Can India displace China in Africa?

India’s economic growth outpaced its Northern neighbour over the last year, at the same time commodity exports from Africa to China are reportedly falling and suddenly commentators are discussing that the golden age of Sino – African relations could be coming to an end.

India is already the continent’s second biggest trade partner with around US$ 70 billions worth of bilateral trade in 2014, roughly equal with the USA but well behind China. But could India take China’s place as Africa’s economic lodestone? Indian engagement with the continent is developing fast and Prime Minister Modi has taken an a strong interest in wooing African leaders, but what does it all amount to?

Much of the rhetoric sounds familiar, India promises to be an equal trade partner and paints itself as anti-colonial and promotes “South – South” cooperation. But Indian imports from Africa are primarily in the extractive sector; diamonds, gems and oil feature prominently. Unfortunately this will do little to displace the notion that Africa is a raw materials exporter and India is no different to other outside powers.

India’s exports to Africa are primarily consumer goods such as pharmaceuticals, cars and phones, all value added products which will do much to enhance the Make in India initiative. This pattern of trade is partly reflected in the picture of Indian FDI going into Africa, firms like telecoms giant Bharti Airtel have made an impression in Africa (but are now losing money and have not gained the subscribers they forecast). There are Indian firms involved in manufacturing, agribusiness and oil and gas plus many other sectors. Indian investment has been primarily focused in countries across East and Southern Africa like Kenya with large disapora populations and where English is widely spoken, there much scope for moving into French and Lusophone Africa.

Official figures show Indian investment into Mauritius as being very high (US$ 9 billion in 2015), but most of this is just parking money to hide it from the tax authorities, rather than “real” investment. These figures also artificially boost the overall Indian investment in Africa figures and provide another reason why FDI stats should be taken with a pinch of salt.

Private businesses led the Indian charge into Africa, now the government is playing catch up and providing trade finance support, credit lines and more diplomatic backing to commercial activities (there was a major India – Africa jamboree in New Delhi last October). This is an interesting reversal of the Chinese experience in Africa which was very much government directed from the start and remains dominated by state owned enterprises, although private firms are now catching up.

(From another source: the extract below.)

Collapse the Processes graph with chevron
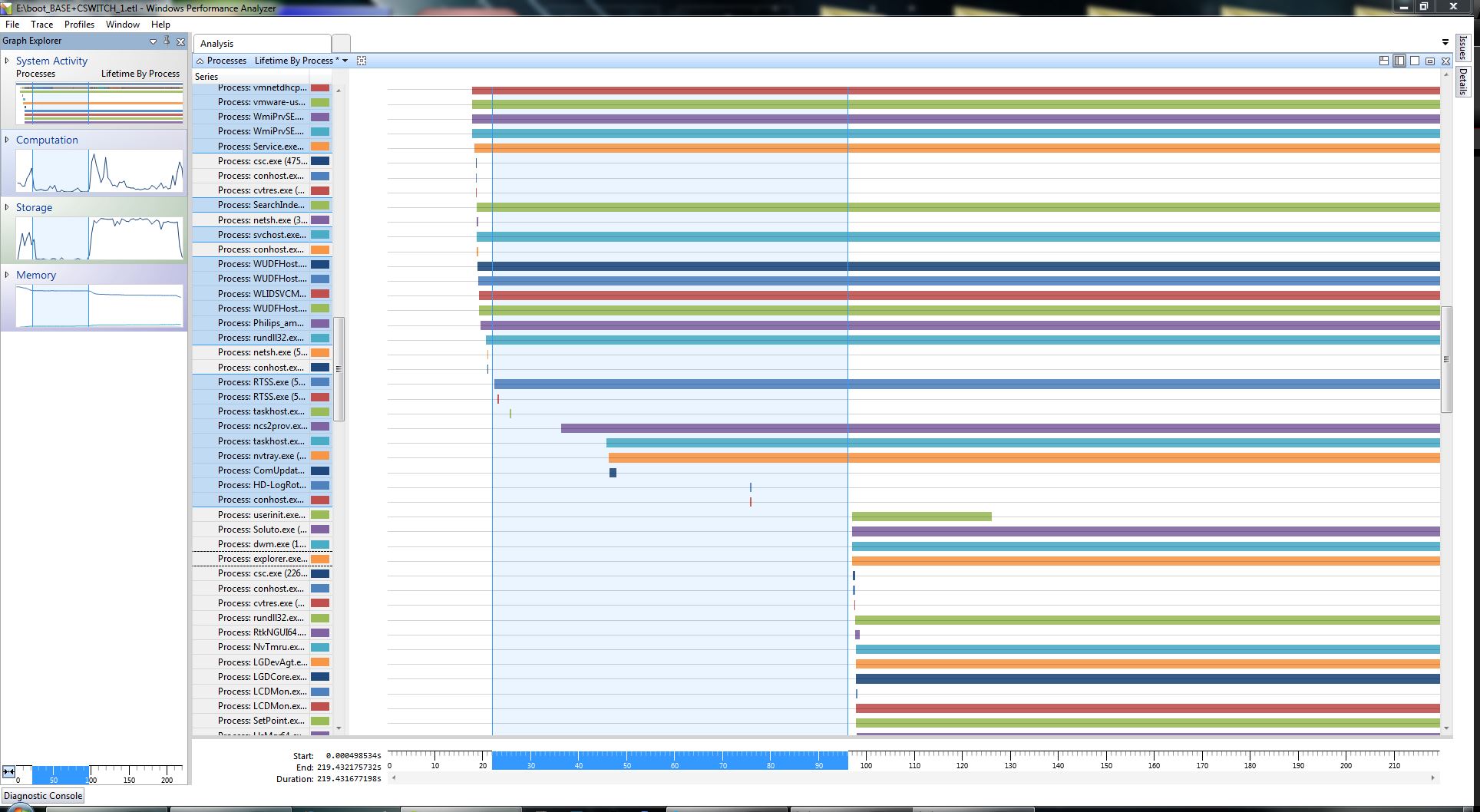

India have some advantages over China in that they are seen in a more favourable light by many on the continent thanks to longer standing cultural ties, the beacon that is Indian democracy and the fact their business practices are more likely to benefit locals than the Chinese firms. However China remains ahead simply because it’s economy is so much larger than Indias which creates greater demand for African exports, plus the government and Chinese firms have far more financial firepower for investment into the continent.

India may not overtake China as Africa’s major trade partner or investment partner, but it will undoubtedly step up its engagement with the continent as its economy booms and it will lead the other rising powers such as Malaysia, Vietnam and Brazil which have been quietly emulating the Chinese in expanding trade and investment ties across Africa.